Moments later, the cobblestone streets echo from Ethel’s frantic footsteps. She walks with her two daemons side by side and looks around to the eerie, desolate streets. She looks to a store nearby but it’s closed – this old pen shop seems to have it all. Quills sit in the window taunting her. Entranced she quickly smashes the window and grabs the quill. She enters into the store and looks around – an ink station is there but there is no ink.
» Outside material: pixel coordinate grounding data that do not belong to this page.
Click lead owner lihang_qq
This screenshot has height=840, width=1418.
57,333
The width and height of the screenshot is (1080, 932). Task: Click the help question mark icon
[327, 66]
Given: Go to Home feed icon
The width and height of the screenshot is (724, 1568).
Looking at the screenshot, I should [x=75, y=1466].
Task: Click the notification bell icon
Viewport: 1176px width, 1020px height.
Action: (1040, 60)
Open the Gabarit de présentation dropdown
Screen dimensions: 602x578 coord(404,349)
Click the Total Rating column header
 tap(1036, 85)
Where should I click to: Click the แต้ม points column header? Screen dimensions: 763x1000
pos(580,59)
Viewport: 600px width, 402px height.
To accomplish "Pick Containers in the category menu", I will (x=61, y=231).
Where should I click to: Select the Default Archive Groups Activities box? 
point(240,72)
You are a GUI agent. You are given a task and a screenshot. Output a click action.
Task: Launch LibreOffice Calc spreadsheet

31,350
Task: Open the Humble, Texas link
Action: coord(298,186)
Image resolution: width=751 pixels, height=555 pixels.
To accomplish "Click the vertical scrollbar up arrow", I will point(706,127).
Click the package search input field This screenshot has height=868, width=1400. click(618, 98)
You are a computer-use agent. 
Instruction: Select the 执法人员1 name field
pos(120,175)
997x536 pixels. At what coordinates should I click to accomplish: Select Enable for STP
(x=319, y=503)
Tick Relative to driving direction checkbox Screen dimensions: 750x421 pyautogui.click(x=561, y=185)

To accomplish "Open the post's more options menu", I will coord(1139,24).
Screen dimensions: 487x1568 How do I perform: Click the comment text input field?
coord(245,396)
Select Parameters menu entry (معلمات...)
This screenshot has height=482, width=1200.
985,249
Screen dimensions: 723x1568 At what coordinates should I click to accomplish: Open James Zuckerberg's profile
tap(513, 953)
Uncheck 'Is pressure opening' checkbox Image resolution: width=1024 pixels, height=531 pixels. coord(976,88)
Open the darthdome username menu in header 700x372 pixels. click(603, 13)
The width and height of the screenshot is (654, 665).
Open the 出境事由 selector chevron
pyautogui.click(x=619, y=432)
How could a pen store not have ink!? Ethel quickly runs out of the store as her daemons follow, their heads now becoming half-full – the ocean of ideas are receding and salt-laced dew forms around the edges of the perspirating bowl – her friends need water to survive and she knows this.

She crazily runs back to her hotel – up the quiet steps – and into her room. The pearl colored paper taunts her – her daemons begin to fade into the all-engulfing nothingness as she manically paces the room. All is becoming empty as saltwater evaporates to the ceiling then vanishing to vapor. She takes her old pen and begins to carve into the mahogany table – sweat beads upon her forehead and tears fill her eyes. She feels the presence of her daemons fading and then notices the trickle of blood upon the paper – it seems Ethel has a small cut from breaking the glass. She quickly rises and takes the quill; she squeezes the blood to the tip of her finger with her opposite hand. Blood pools to the tip – she dips the quill into it and quickly begins to write a sentence. The blood-ink quickly runs out. She squeezes and squeezes her finger and attempts to write – but no more blood. A letter opener, along with the metal wax sealer, stare back to her with a glimmer from the bursting orange moon.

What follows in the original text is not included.